Perceiving Divine Presences: Conceptual Foundations and Empirical Advances

Many claim to have experienced the presence of God, gods, or other invisible presences deemed to be of great religious significance. Such encounters are sometimes described in perceptual or sensory terms — a vision, a voice heard when alone, a sense of another being when none can be seen, and so on. These experiences of presence are neither rare nor found only in the lives of saints. New religious movements frequently begin with purported supernatural encounters, and an episodic awareness of God’s presence proves to be vital to the faith of many ordinary believers around the world. Many people have some kind of experience of an invisible other, which they often take to be evidence of spirit.

Despite the obvious importance of these experiences in human history and in individual experience, we still understand little about them. This project brings together three kinds of scholars to explore them: anthropologists (Tanya Luhrmann and Eleanor Schille-Hudson, Postdoc) and historians (Ann Taves and Elliott Ihm, Postdoc) who have spent their scholarly years documenting the nature of these events; psychologists of perception, two of whom focus on vision (Brian Scholl and Joan Ongchoco, postdoc) and two on hallucinations (Philip Corlett and Santiago Castiello de Obeso, postdoc); and philosophers who work on epistemology, cognitive science, perception, and philosophy of religion (Dean Zimmerman, Louise Antony, Brian McLaughlin, Mark Baker, Timothy Perrine, and Wes Skolits).

Our goal is to make progress in answering three interrelated questions:

  1. What are experiences of presence like?
  2. Are at least some experiences of presence genuinely similar to perceptual experiences?
  3. In light of the answers to (i) and (ii), what role should experiences of presence be given in the pursuit of spiritual information?

The first two questions will primarily be addressed by our scientists, while the third largely falls to the philosophers. But each team member’s expertise will be relevant at many stages of our inquiry.

The project can be thought of as having three major interrelated subprojects, corresponding to these three questions. First, emphasizing the work of Luhrmann and Taves, the team will attempt to better describe the core phenomena by situating it within what Taves calls “non-ordinary experiences of presence”, and relating it to what Luhrmann calls “perceiving spirit”. Working through the relations among these concepts (and determining whether they are taxonomic versus dimensional) will be no trivial task. It will require examination of this phenomenal space in different cultural settings with different measurement instruments. We shall have to consider how such experiences vary in form and in content within social worlds and across cultural domains, whether there are distinct kinds of spiritual experiences of presence, and how to understand factors associated with them (such as absorption — an immersive orientation — and porosity — a dimension of a model of mind).

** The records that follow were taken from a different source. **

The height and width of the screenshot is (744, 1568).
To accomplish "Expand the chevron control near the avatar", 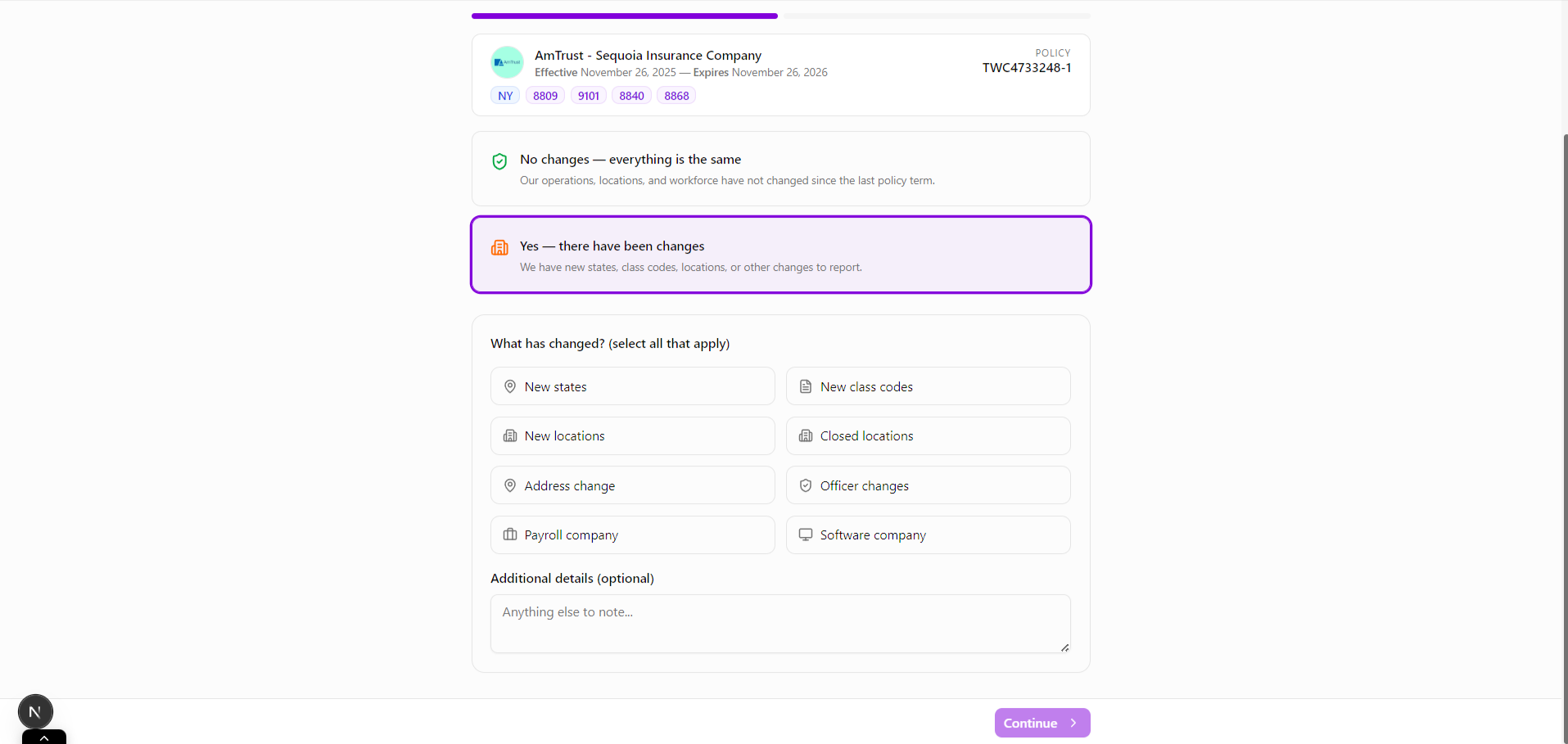I will click(x=43, y=737).
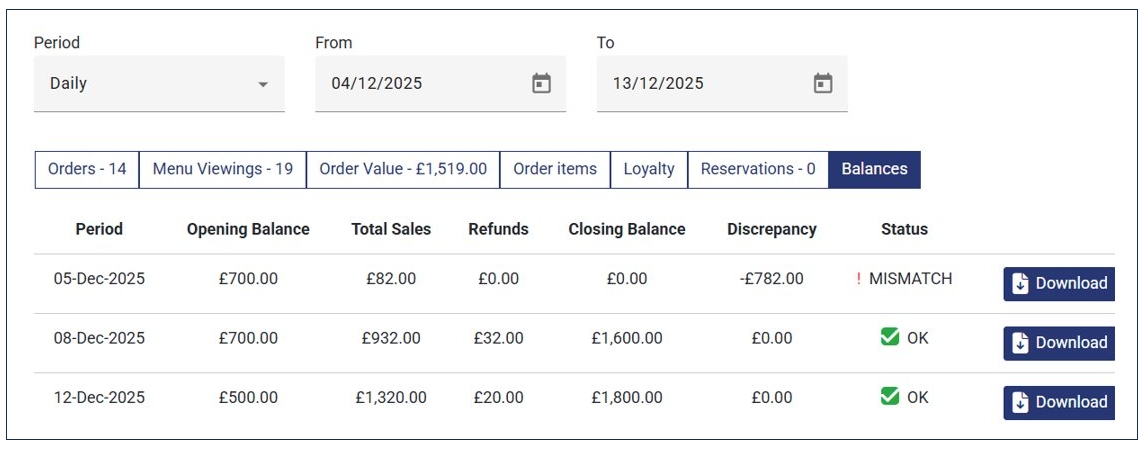Select the Menu Viewings - 19 tab

[x=222, y=169]
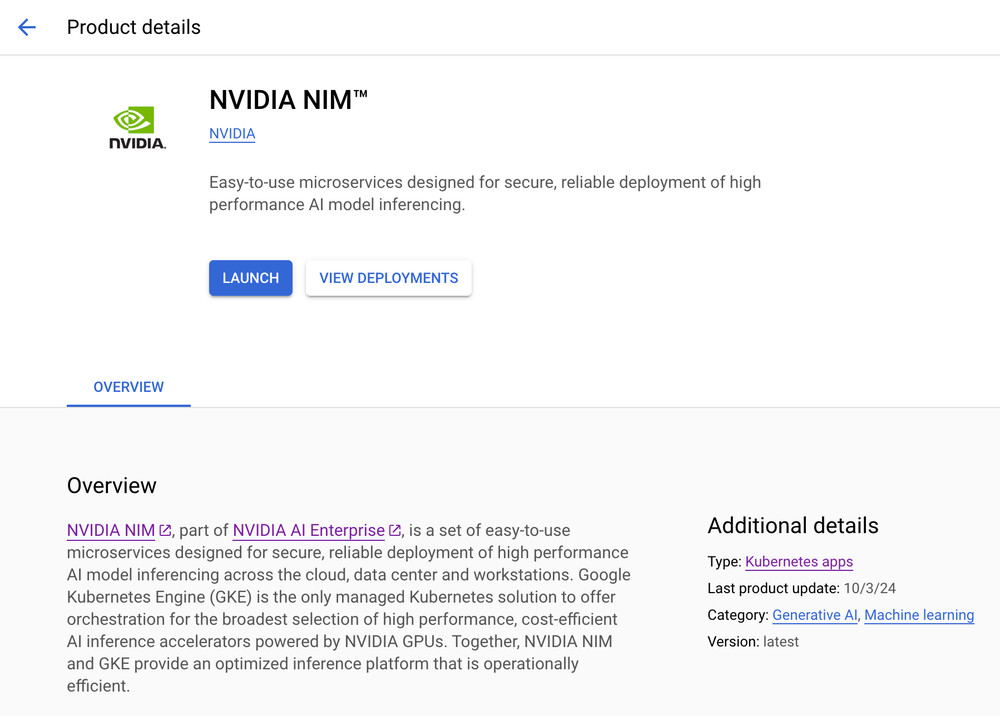This screenshot has height=716, width=1000.
Task: Click the VIEW DEPLOYMENTS button
Action: pos(388,278)
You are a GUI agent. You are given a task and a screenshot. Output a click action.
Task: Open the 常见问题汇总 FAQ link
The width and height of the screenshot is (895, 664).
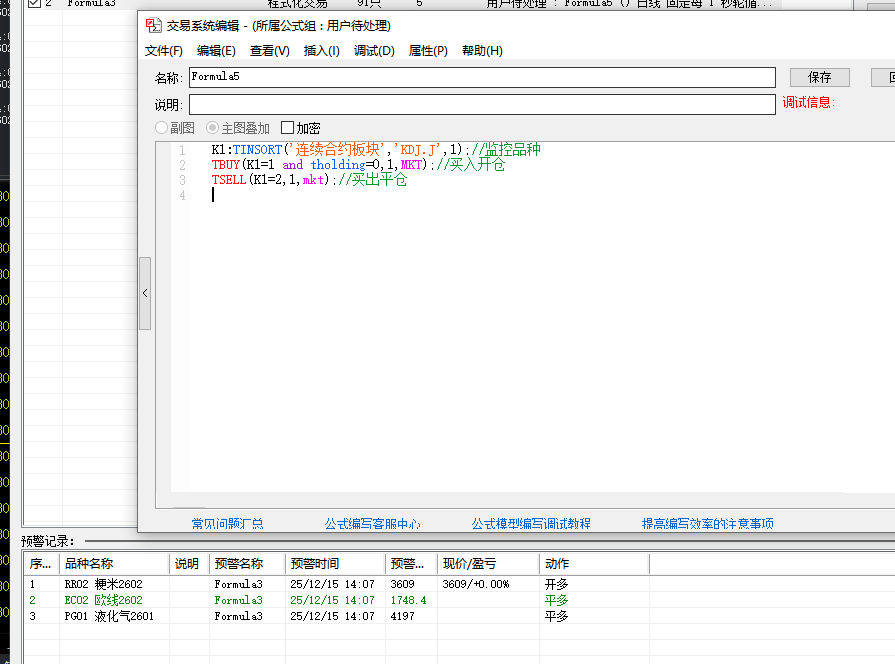pos(228,523)
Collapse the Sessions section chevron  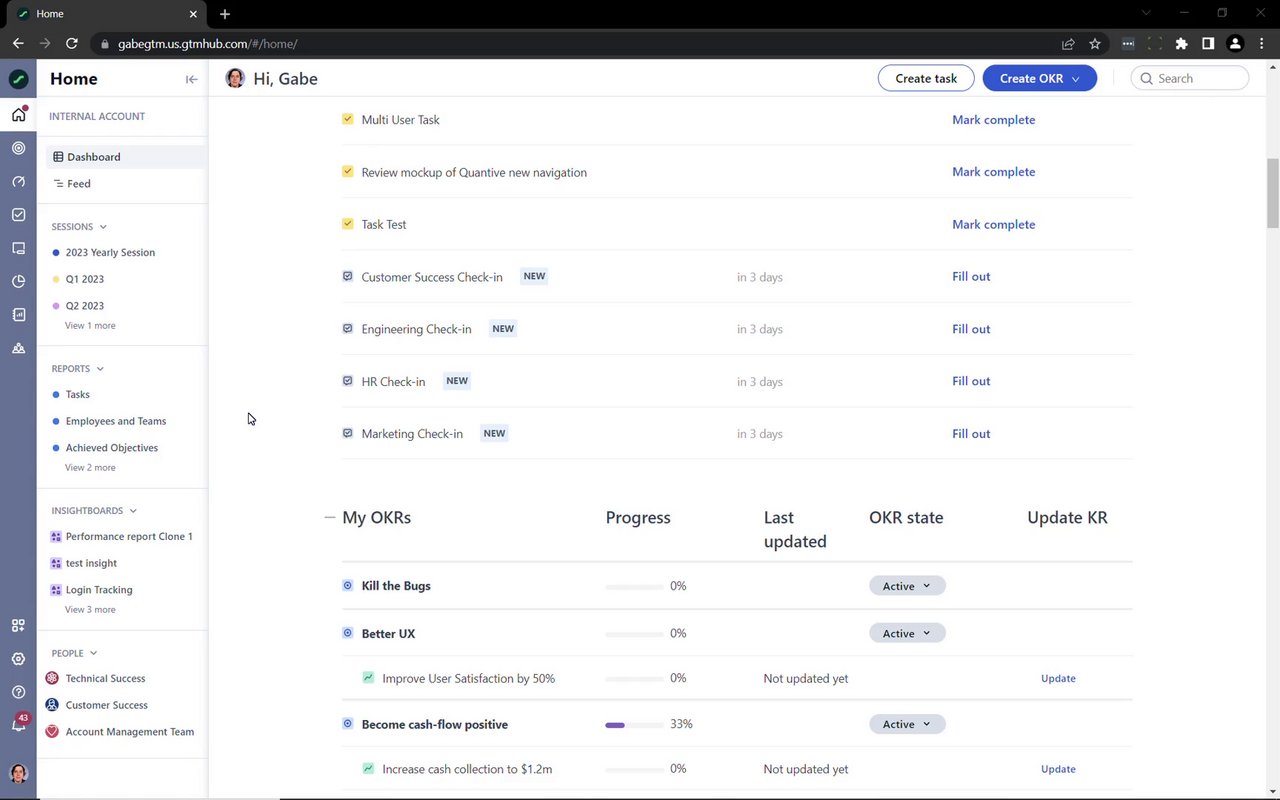click(103, 227)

Such an analysis will reciprocally inform a second major activity: determining the degree to which experiencing presence involves “perception”, as perception scientists understand the word. Cognitive scientists studying auditory and visual hallucinations often use quasi-technical terms like “percept” and “perceptual representation” to describe experiences that are the result of perceptual processing — whether or not they correspond to anything in the real world. The second question can then be expressed as: Do some experiences of presence involve percepts, as understood by scientists of perception; are they perceptual representations? The philosophers and perception scientists on our team will tease apart the various things one might mean by “percept”, and “perceptual representation”, to identify several more precise candidate meanings. Brian Scholl and Philip Corlett, who will conduct the experiments, will work closely with Taves and Luhrmann and their colleagues to determine the best ways to probe for and measure experiences of presence. They will then examine whether the cognitive mechanisms at play in experiencing presence are shared with other cases of visual and auditory perception and/or hallucination. They will ask whether factors which facilitate experiences of presence also facilitate ordinary perceptual events.

The third major activity, led by the philosophers on this team, will assess the implications of the first two bodies of work for existential questions. The most natural question that will be asked by someone who actually has an experience of presence is very simple: Has this experience in fact put me in touch with a supernatural reality? Two of the most important philosophers of religion of the last 100 years — John Hick (1957) and William Alston (1991) — construct epistemologies that require experiences of presence to qualify as a kind of perception. They represent a long tradition of philosophers (and theologians) who give perception-like experiences of presence, interpreted religiously, a kind of epistemic privilege. The philosophers will assess the plausibility of the Hick-Alston valorization of presence, given what is now known, and what will be discovered in the course of the project, about the conditions and context of such experiences. The status of presence events as perceptions has implications for a number of problems in epistemology which we are now exploring.